» **QUOTED TEXT**:
-*-*-

Since a fire shortly after completion ruined the upper portion, we know the detail work now visible in the West Courtroom is dated to after 1880, and there’s reason to believe it was done piecemeal. The Tiffany windows up high went in to start, then the fine plasterwork creating frames and pilasters inside. There’s additional stained glass that’s not Tiffany, and portrait busts to accent the depictions of leading figures from American history in the windows. And then there are the paintings.

This has been debated elsewhere, but I would argue the choice to put William McKinley in one of the roundels along with the martyred Lincoln, and by-that-date deceased Grant, means these paintings (plus the Great Seal above a currently defunct water fountain) were done after his death in the fall of 1901. I think it’s clear the portraits are also by the artist of the two angel paintings behind the judge’s bench. The murals up high I would definitely credit to Bang, and once cleaned and conserved we’re likely to find a signature we can’t see under decades of cigar smoke today.

Then two angel paintings, at the heart of my speculation this Thanksgiving. They’ve been called “The Angel of the Harvest” and “The Angel of Death.”

What I believe the “historienmaler” or history painter Ludwig Bang was after, though, was a bit more subtle. There is a harvest scene, and an angel hovering, in one. A woman is seated with a nursing child to one side; it’s not hard to connect the newborn and the new harvest being gathered in by the figure with a scythe facing away from us.

-*-*-

» **PROVIDED DATA**:

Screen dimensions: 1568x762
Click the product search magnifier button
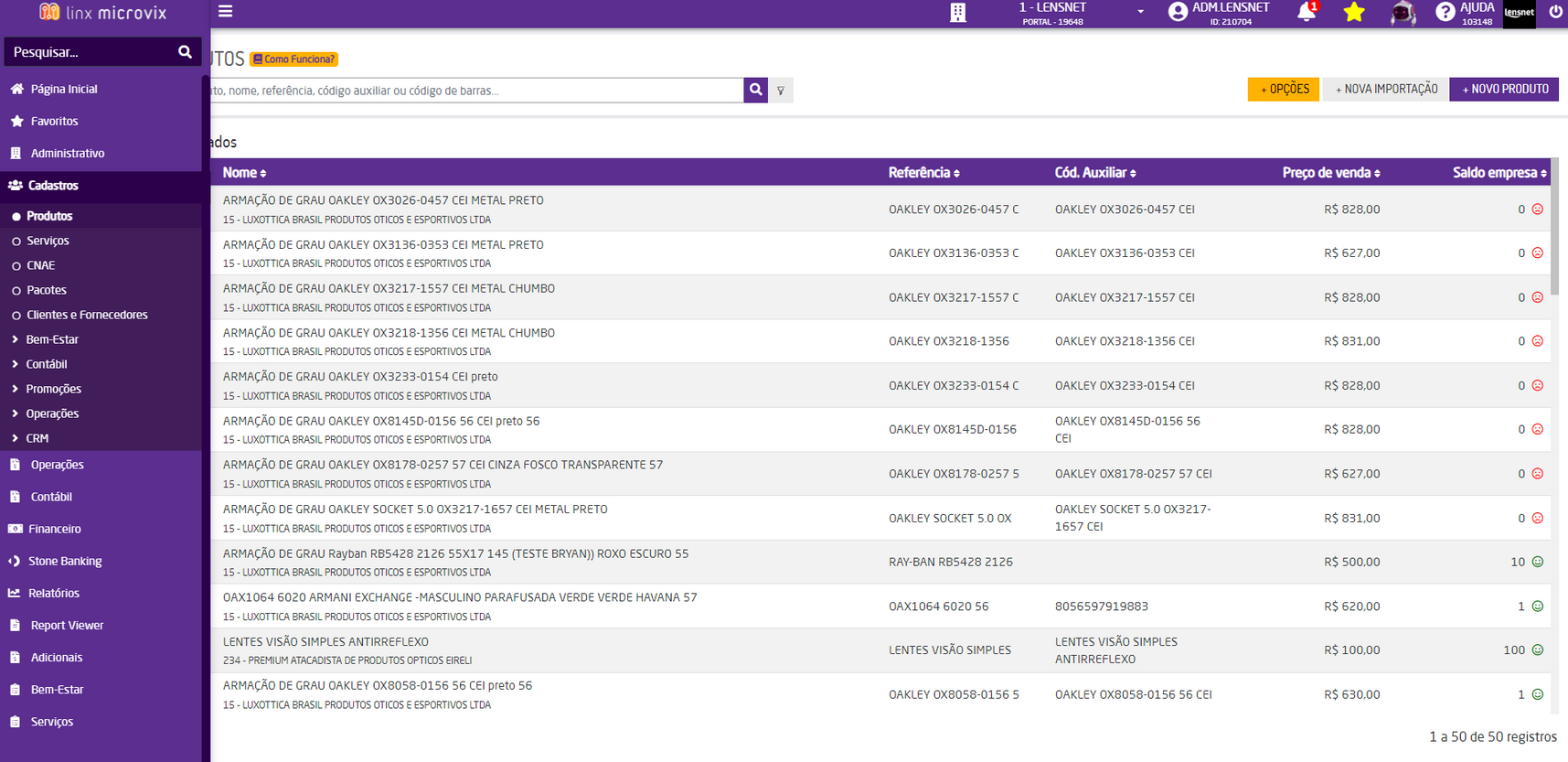[x=755, y=90]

-*-*-

» **GIVEN INSTRUCTION**:
Return, verbatim, the portion of the West Courtroom passage above that begins at the words "This has been" and ends after the words "cigar smoke today.".

» **COMPLETED TASK**:
This has been debated elsewhere, but I would argue the choice to put William McKinley in one of the roundels along with the martyred Lincoln, and by-that-date deceased Grant, means these paintings (plus the Great Seal above a currently defunct water fountain) were done after his death in the fall of 1901. I think it’s clear the portraits are also by the artist of the two angel paintings behind the judge’s bench. The murals up high I would definitely credit to Bang, and once cleaned and conserved we’re likely to find a signature we can’t see under decades of cigar smoke today.